ASSIGNED TASK:
Output the records that follow exactly as they are written.

THE INPUT:
↓↓↓

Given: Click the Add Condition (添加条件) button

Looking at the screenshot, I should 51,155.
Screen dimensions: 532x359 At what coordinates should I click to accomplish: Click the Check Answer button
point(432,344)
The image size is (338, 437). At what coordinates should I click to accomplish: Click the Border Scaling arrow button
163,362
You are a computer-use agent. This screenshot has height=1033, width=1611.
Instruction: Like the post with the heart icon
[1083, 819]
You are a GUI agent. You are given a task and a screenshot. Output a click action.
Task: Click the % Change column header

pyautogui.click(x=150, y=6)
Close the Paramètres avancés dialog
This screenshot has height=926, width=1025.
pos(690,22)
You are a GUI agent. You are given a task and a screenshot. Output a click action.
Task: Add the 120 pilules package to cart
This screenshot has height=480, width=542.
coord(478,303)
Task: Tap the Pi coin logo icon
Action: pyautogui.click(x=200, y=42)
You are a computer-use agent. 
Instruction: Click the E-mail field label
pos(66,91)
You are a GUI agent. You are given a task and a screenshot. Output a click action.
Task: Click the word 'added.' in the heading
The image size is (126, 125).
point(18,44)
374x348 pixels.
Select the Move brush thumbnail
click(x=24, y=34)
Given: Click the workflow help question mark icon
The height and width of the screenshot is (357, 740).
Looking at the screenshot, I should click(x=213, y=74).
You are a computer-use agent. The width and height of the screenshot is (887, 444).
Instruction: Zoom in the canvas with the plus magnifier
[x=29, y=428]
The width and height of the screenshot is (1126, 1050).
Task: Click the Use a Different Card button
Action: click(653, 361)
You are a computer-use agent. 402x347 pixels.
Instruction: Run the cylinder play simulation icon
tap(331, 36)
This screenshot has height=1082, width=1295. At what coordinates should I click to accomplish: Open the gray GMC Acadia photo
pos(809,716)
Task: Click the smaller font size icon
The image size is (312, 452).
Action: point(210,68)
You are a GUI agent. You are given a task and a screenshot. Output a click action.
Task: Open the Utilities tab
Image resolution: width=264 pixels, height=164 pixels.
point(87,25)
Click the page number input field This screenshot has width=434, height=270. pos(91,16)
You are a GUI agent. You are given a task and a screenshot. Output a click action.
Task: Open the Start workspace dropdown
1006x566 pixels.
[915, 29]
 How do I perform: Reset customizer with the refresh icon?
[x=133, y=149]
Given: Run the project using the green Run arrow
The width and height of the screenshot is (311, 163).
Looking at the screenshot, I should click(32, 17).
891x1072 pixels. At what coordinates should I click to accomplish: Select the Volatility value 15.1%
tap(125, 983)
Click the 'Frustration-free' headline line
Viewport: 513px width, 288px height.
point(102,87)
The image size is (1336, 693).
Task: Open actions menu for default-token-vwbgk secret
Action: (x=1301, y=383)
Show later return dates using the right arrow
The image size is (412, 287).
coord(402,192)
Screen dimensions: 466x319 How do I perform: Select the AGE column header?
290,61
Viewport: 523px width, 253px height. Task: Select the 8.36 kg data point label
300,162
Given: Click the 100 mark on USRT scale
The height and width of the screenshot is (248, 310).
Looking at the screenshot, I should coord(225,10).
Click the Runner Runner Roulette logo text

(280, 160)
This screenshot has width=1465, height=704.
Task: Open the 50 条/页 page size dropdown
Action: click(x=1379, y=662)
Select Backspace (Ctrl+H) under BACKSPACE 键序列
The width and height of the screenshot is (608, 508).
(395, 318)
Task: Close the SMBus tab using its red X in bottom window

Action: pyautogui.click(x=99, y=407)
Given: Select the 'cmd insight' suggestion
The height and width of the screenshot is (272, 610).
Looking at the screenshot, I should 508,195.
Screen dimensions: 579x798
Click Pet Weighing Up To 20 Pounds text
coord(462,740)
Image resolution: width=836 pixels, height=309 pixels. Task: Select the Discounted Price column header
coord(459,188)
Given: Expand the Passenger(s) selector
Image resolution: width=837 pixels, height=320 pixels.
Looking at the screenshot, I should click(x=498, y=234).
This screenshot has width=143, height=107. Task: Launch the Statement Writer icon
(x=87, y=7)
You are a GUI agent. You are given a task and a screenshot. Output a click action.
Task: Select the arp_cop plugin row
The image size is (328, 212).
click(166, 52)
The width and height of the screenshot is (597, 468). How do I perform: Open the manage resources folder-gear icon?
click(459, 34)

↑↑↑

SOLUTION TO THE PROBLEM:
Given: Click the Add Condition (添加条件) button

Looking at the screenshot, I should 51,155.
Screen dimensions: 532x359 At what coordinates should I click to accomplish: Click the Check Answer button
point(432,344)
The image size is (338, 437). At what coordinates should I click to accomplish: Click the Border Scaling arrow button
163,362
You are a computer-use agent. This screenshot has height=1033, width=1611.
Instruction: Like the post with the heart icon
[1083, 819]
You are a GUI agent. You are given a task and a screenshot. Output a click action.
Task: Click the % Change column header

pyautogui.click(x=150, y=6)
Close the Paramètres avancés dialog
This screenshot has height=926, width=1025.
pos(690,22)
You are a GUI agent. You are given a task and a screenshot. Output a click action.
Task: Add the 120 pilules package to cart
This screenshot has height=480, width=542.
coord(478,303)
Task: Tap the Pi coin logo icon
Action: pyautogui.click(x=200, y=42)
You are a computer-use agent. 
Instruction: Click the E-mail field label
pos(66,91)
You are a GUI agent. You are given a task and a screenshot. Output a click action.
Task: Click the word 'added.' in the heading
The image size is (126, 125).
point(18,44)
374x348 pixels.
Select the Move brush thumbnail
click(x=24, y=34)
Given: Click the workflow help question mark icon
The height and width of the screenshot is (357, 740).
Looking at the screenshot, I should click(x=213, y=74).
You are a computer-use agent. The width and height of the screenshot is (887, 444).
Instruction: Zoom in the canvas with the plus magnifier
[x=29, y=428]
The width and height of the screenshot is (1126, 1050).
Task: Click the Use a Different Card button
Action: click(653, 361)
You are a computer-use agent. 402x347 pixels.
Instruction: Run the cylinder play simulation icon
tap(331, 36)
This screenshot has height=1082, width=1295. At what coordinates should I click to accomplish: Open the gray GMC Acadia photo
pos(809,716)
Task: Click the smaller font size icon
The image size is (312, 452).
Action: point(210,68)
You are a GUI agent. You are given a task and a screenshot. Output a click action.
Task: Open the Utilities tab
Image resolution: width=264 pixels, height=164 pixels.
point(87,25)
Click the page number input field This screenshot has width=434, height=270. pos(91,16)
You are a GUI agent. You are given a task and a screenshot. Output a click action.
Task: Open the Start workspace dropdown
1006x566 pixels.
[915, 29]
 How do I perform: Reset customizer with the refresh icon?
[x=133, y=149]
Given: Run the project using the green Run arrow
The width and height of the screenshot is (311, 163).
Looking at the screenshot, I should click(32, 17).
891x1072 pixels. At what coordinates should I click to accomplish: Select the Volatility value 15.1%
tap(125, 983)
Click the 'Frustration-free' headline line
Viewport: 513px width, 288px height.
point(102,87)
The image size is (1336, 693).
Task: Open actions menu for default-token-vwbgk secret
Action: (x=1301, y=383)
Show later return dates using the right arrow
The image size is (412, 287).
coord(402,192)
Screen dimensions: 466x319 How do I perform: Select the AGE column header?
290,61
Viewport: 523px width, 253px height. Task: Select the 8.36 kg data point label
300,162
Given: Click the 100 mark on USRT scale
The height and width of the screenshot is (248, 310).
Looking at the screenshot, I should coord(225,10).
Click the Runner Runner Roulette logo text

(280, 160)
This screenshot has width=1465, height=704.
Task: Open the 50 条/页 page size dropdown
Action: click(x=1379, y=662)
Select Backspace (Ctrl+H) under BACKSPACE 键序列
The width and height of the screenshot is (608, 508).
(395, 318)
Task: Close the SMBus tab using its red X in bottom window

Action: pyautogui.click(x=99, y=407)
Given: Select the 'cmd insight' suggestion
The height and width of the screenshot is (272, 610).
Looking at the screenshot, I should 508,195.
Screen dimensions: 579x798
Click Pet Weighing Up To 20 Pounds text
coord(462,740)
Image resolution: width=836 pixels, height=309 pixels. Task: Select the Discounted Price column header
coord(459,188)
Given: Expand the Passenger(s) selector
Image resolution: width=837 pixels, height=320 pixels.
Looking at the screenshot, I should click(x=498, y=234).
This screenshot has width=143, height=107. Task: Launch the Statement Writer icon
(x=87, y=7)
You are a GUI agent. You are given a task and a screenshot. Output a click action.
Task: Select the arp_cop plugin row
The image size is (328, 212).
click(166, 52)
The width and height of the screenshot is (597, 468). How do I perform: Open the manage resources folder-gear icon?
click(459, 34)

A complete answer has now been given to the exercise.